Qu’ai-je entendu ?… Frédéric est pris !

le capitaine.

Oui, madame ; et le roi vous l’envoie pour que vous le gardiez. On l’amène dans un carrosse fermé, afin que personne ne le voie ; car le peuple, qui admire son courage, pourrait se portera quelque mouvement. — Suivez-moi donc, je vous prie, seigneur gouverneur ; je vais vous le remettre, et vous vous engagerez sous serment à ne pas le laisser échapper.

frédéric.

Ce serment, je puis le prêter ici même. Je jure sur l’honneur, je donne ma parole inviolable que je garderai le prince Frédéric avec le même soin, le même zèle, la même attention avec laquelle je me garde moi-même.
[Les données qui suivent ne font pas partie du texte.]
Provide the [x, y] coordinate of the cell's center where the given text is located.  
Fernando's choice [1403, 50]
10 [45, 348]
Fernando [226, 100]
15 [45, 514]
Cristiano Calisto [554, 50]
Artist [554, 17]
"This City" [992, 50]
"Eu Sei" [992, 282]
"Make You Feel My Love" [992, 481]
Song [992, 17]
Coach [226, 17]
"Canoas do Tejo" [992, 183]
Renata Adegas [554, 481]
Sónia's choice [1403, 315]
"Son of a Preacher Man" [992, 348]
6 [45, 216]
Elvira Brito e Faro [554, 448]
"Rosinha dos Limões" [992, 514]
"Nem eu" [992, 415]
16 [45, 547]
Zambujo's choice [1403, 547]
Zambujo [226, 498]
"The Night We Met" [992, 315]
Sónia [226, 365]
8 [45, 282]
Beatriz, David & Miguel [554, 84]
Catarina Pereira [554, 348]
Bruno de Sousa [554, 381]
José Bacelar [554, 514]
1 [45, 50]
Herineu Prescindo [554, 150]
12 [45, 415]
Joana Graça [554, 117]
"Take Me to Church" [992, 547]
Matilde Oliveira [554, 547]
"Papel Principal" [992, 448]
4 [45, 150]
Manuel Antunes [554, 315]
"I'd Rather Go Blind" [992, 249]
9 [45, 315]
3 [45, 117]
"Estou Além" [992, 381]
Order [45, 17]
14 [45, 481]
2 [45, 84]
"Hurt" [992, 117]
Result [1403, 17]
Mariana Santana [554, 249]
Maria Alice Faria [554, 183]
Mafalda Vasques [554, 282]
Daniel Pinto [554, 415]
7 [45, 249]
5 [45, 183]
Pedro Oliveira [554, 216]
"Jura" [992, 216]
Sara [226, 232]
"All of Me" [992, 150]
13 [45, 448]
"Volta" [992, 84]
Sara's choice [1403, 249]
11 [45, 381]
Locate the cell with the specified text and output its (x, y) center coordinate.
Son salut est pour moi d’une telle importance, que, s’il m’est permis d’employer cette expression, je veux courir même fortune avec lui. Je vous promets donc, vive Dieu ! que je ne le perdrai pas de vue un seul instant.

le capitaine.

Je reçois votre serment. Maintenant, venez ; hâtons-nous, afin, comme je vous l’ai dit, que personne ne le voie. Vous seule, madame, pouvez venir le voir ; et votre regard seul sera l’arrêt du coupable.

hélène.

Oui, si le ressentiment qui remplit mon cœur pouvait passer dans mes yeux et dans mon langage, j’irais le voir, j’irais lui parler, — parce que d’un regard je confondrais le traître, et d’un mot je le tuerais. Mais je n’y veux pas aller. Espagnol, c’est à vous que je confie cet homme ; je compte sur votre loyauté ; je remets en vos mains ma vengeance et mon honneur.

frédéric.

Soyez tranquille, madame, je le garderai comme moi-même.